Researchers have developed and demonstrated an artificial intelligence (AI) program that allows them to achieve specific investment risk and return objectives for large-scale portfolios containing hundreds of assets.
“We wanted to know if we could use machine learning to improve the Sharpe ratio to get better insight into what to buy, sell or hold in your portfolio to improve your portfolio’s performance over 6- to 12-month periods,” he says . Mehmet Caner, co-author of an article on the work. “This work shows that we can.” Caner is the Thurman-Raytheon Distinguished Professor of Economics at NC State’s Poole College of Management.
The Sharpe ratio is a way of measuring the trade-off an investor’s portfolio makes between the magnitude of its returns and the risk that its holdings will lose value. It is a well-established metric used in the investment industry.
However, things get complicated when a portfolio contains hundreds of holdings, because it becomes increasingly difficult to perform risk/reward analyzes and make management decisions for all holdings.
To better manage these assets, the financial industry has increasingly turned to AI programs that use machine learning to make portfolio decisions.
Caner previously helped develop an AI program that relies on a new mathematical theorem to inform financial decision-making. However, Caner wanted to see if he could improve this AI program by incorporating a number of financial factors that the previous model didn’t take into account.
“Managing a portfolio containing hundreds of assets is a challenge,” says Caner. “It can contain a variety of stocks and commodities, most of which are related to each other in some way. How do you handle such a complicated dynamic array? We set out to train an AI program to account for a wide variety of factors with the ultimate goal of achieving a specific Sharpe ratio, and we did.

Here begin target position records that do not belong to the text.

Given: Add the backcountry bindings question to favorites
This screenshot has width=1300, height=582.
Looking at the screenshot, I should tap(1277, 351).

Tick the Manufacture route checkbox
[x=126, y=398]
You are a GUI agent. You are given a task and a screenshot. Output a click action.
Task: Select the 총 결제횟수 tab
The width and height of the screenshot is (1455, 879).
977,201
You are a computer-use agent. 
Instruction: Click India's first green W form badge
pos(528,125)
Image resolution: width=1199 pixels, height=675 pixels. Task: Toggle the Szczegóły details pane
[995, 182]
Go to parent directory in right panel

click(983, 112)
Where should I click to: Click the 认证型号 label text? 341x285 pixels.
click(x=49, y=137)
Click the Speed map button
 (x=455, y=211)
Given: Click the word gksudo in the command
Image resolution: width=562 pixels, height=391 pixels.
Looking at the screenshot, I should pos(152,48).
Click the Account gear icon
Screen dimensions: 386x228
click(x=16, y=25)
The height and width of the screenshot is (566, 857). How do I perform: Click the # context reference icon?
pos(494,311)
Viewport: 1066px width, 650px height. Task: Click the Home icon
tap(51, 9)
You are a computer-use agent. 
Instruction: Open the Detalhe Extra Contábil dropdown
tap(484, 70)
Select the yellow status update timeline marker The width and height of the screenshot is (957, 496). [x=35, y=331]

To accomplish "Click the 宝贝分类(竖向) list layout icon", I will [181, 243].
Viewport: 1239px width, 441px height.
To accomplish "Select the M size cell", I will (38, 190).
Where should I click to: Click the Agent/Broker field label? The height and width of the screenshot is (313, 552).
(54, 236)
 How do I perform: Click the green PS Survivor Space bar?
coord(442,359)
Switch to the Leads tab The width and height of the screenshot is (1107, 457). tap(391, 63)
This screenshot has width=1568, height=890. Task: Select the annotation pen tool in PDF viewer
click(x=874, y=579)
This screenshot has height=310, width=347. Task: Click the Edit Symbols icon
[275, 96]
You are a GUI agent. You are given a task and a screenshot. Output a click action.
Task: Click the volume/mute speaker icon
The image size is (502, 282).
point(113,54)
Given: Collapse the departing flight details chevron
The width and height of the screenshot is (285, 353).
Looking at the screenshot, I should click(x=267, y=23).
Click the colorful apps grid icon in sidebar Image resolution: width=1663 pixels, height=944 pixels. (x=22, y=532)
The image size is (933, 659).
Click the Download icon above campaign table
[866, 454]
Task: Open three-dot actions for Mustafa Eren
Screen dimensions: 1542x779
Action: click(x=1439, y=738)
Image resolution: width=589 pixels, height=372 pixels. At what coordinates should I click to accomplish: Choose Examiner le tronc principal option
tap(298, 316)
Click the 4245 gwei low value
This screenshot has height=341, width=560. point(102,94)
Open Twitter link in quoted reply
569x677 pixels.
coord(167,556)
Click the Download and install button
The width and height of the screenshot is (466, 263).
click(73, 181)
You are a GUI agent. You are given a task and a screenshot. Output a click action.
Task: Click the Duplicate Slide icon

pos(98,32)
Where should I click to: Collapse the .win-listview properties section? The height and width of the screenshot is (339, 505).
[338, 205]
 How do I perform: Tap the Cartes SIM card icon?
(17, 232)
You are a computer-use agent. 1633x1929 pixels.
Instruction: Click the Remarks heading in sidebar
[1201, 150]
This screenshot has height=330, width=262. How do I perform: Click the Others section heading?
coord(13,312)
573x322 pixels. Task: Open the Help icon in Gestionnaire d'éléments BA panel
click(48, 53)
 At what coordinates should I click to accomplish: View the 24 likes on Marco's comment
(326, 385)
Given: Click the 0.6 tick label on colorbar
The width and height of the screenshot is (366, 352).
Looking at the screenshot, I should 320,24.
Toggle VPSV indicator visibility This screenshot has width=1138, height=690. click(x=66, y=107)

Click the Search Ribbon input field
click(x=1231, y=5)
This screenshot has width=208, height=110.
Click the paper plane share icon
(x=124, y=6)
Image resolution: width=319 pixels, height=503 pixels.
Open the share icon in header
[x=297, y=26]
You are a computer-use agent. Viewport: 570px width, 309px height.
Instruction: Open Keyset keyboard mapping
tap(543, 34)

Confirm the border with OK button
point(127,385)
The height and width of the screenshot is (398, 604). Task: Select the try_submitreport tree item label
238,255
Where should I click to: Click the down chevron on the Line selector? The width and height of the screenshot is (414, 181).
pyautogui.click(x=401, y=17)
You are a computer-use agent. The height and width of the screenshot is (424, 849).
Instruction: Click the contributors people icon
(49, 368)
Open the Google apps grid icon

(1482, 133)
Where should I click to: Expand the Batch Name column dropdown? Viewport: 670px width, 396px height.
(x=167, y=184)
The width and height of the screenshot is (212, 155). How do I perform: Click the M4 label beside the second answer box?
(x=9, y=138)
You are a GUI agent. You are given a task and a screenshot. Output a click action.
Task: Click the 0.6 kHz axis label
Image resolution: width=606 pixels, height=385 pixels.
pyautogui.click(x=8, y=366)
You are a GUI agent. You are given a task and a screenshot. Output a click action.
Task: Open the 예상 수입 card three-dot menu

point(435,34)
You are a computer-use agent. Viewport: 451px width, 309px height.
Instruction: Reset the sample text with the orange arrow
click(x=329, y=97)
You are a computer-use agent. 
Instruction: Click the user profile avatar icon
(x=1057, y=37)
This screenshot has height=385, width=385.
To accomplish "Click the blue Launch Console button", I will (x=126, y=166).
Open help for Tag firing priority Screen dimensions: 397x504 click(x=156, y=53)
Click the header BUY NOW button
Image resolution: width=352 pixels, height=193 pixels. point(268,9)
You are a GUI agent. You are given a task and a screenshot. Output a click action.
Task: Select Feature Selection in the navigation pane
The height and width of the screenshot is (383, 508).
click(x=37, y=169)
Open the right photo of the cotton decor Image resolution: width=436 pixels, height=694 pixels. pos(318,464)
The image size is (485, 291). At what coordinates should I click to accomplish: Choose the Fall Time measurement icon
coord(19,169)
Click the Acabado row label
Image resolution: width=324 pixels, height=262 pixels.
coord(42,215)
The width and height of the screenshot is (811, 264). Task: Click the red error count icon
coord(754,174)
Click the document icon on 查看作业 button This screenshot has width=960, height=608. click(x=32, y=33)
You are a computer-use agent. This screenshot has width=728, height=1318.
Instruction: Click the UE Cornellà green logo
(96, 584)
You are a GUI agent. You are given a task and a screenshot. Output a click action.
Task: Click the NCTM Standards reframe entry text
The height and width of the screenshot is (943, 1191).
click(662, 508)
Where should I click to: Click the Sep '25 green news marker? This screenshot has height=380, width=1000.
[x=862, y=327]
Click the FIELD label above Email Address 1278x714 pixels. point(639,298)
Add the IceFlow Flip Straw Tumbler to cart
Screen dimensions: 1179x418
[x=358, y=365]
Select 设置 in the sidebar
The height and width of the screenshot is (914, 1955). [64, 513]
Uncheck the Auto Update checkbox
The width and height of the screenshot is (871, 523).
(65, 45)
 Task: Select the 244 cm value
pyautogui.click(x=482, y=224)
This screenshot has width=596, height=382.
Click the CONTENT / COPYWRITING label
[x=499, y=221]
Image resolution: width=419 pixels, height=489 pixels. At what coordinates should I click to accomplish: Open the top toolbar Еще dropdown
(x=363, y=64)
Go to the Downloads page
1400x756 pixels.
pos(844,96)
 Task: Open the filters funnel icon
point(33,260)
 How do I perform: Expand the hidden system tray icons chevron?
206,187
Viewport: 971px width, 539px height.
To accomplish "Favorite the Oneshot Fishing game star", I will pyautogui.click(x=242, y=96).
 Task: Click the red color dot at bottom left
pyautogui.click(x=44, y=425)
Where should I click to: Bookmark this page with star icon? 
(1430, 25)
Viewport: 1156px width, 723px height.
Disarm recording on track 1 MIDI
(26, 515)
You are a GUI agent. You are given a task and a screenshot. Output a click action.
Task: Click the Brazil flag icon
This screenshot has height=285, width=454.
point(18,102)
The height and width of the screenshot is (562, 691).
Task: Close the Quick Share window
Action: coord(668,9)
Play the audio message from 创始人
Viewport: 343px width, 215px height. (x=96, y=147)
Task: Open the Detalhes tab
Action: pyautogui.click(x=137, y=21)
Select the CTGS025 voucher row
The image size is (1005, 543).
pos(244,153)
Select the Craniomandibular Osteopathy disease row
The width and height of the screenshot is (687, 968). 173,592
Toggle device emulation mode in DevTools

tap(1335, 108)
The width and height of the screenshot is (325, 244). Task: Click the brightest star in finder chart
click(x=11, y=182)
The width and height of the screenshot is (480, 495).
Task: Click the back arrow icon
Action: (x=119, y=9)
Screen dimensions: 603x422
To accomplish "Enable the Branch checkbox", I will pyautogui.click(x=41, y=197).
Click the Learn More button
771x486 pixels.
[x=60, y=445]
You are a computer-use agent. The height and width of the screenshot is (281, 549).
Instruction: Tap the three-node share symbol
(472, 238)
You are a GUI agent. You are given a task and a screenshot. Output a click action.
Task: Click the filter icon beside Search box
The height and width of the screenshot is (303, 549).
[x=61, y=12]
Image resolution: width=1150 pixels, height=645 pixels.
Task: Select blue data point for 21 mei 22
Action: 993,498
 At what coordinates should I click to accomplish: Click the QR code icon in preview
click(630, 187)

“It’s important to note that there is no ‘correct’ Sharpe Ratio; it will vary based on how much risk an investor is comfortable with. But we’ve been able to train our AI to achieve whatever Sharpe Ratio target you’ve set for in your portfolio, over the course of 6-12 months. We’ve demonstrated this in both simulations and real-world practice.”
The paper, “Sharpe ratio analysis in high dimensions: nodewise regression based on residuals in factorial models”, is published in the Journal of Econometrics. The document was co-authored by Marcelo Medeiros of the Pontifical Catholic University of Rio de Janeiro; and Gabriel FR Vasconcelos of BOCOM BBM Bank in Brazil.